Nasdaq, S&P 500 aiming to end five-day losing streaks; Dow holding onto slight gains
Matteo Colombo
Wall Street's major indexes were managing to stay above the flat line ahead of the trading session's end, after the Federal Reserve acknowledged that its rate-hike path will weigh on economic activity but will stay in place, as largely expected.
The S&P 500 and Nasdaq are coming off five-day losing streaks, with the benchmark index plumbing yearly lows yesterday. Also weighing on investor sentiment is wholesale inflation numbers that came in hotter than expected, adding strength to the Fed's aggressive stance.
"Participants commented that recent inflation data generally had come in above expectations and that, correspondingly, inflation was declining more slowly than they had previously been anticipating," the Fed minutes said.

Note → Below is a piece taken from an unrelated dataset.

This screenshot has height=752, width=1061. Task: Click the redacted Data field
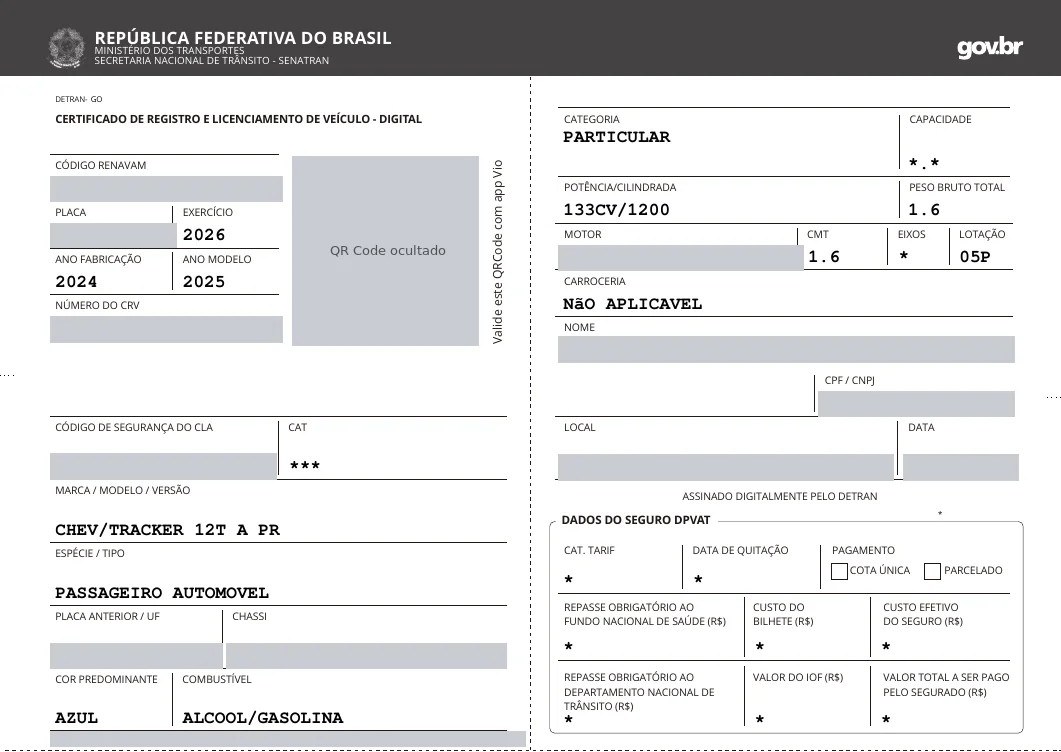point(961,467)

The S&P 500 (SP500) was +0.01% at 3,588.86 points, the tech-heavy Nasdaq Composite (COMP.IND) was +0.11% at 10,438.05 points, and the blue-chip Dow (DJI) was +0.27% at 29,323.68 points.
Producer prices rose 0.4% and 8.5% Y/Y, both above estimates, with core PPI higher by an expected 0.3%.

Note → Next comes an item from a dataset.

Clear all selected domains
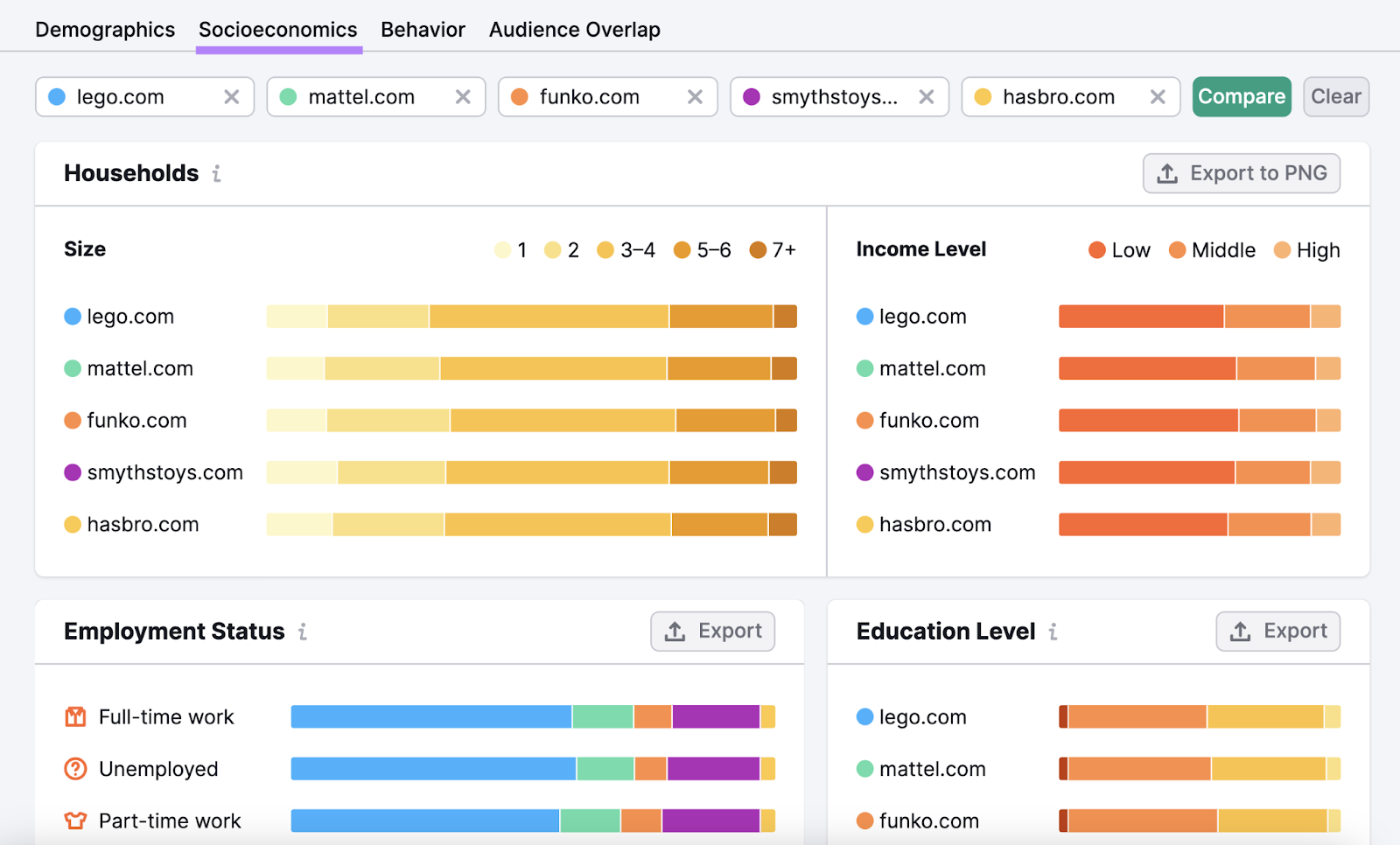 (1335, 96)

"The headline was boosted by a surprisingly big 1.2% jump in food prices, which have been wild in recent months, and a 0.7% increase in energy prices, led by natural gas and fuel oil; gasoline prices fell," Pantheon Macro said.

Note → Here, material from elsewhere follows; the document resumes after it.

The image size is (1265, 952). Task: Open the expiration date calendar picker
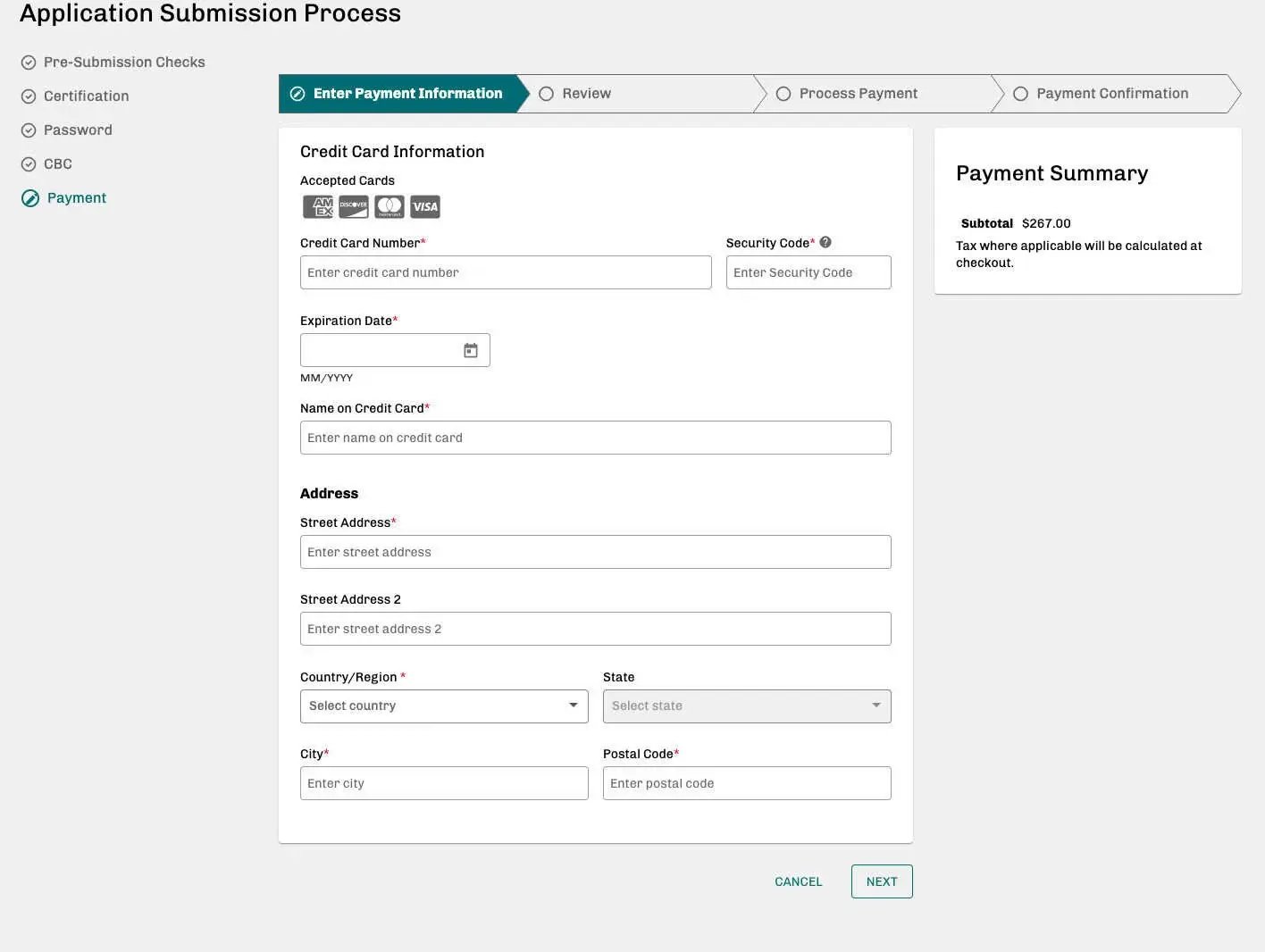(471, 350)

Minneapolis Fed President Neel Kashkari earlier on Wednesday said the Fed's bar for a policy pivot on rates was very high, adding that the central bank is not seeing a slowdown in underlying inflation, Bloomberg News reported.
After the latest wholesale inflation data, the hopes of any letup in the Fed's current ultra-hawkish stance were low to begin with. Investors had hoped for a sign of a possible pivot in Fed policy in the minutes.
Among individual stock movers, PepsiCo rose after the beverage giant beat on both Q3 top and bottom lines, despite a stronger U.S. dollar and high inflation. Boeing shares fell after Credit Suisse analysts gave the plane-maker an underwhelming rating.
Rates were marginally lower. The 10-year Treasury yield (US10Y) and the 2-year yield (US2Y) were both down by 3 basis points each at 3.91% and 4.29%, respectively.
The Nasdaq (COMP.IND) and S&P (SP500) have posted five straight sessions of losses and were weighed down yesterday by Bank of England Governor Andrew Bailey's confirmation of a Friday deadline for bond purchases and for pensions funds to beef up their accounts before the central bank stopped its intervention.
Dialogue on the subject has been conflicting, with some characterizing Tuesday's comments an all-time central banking gaffe. The FT reported that the BoE could still reverse course and continue its support of the shaky gilt market. However, the BoE then pushed back against that claim, once again pointing to Oct. 14 as the deadline for Bank of England gilt buying.
Yields have made outsized gains again, with the 30-year gilt yield up more than 20 basis points, topping 5%, and the 20-year yield at its highest level since 2008.
Deutsche Bank research, however, pointed out that 10-year gilt yields have returned to average levels after being the most expensive ever a couple of years ago.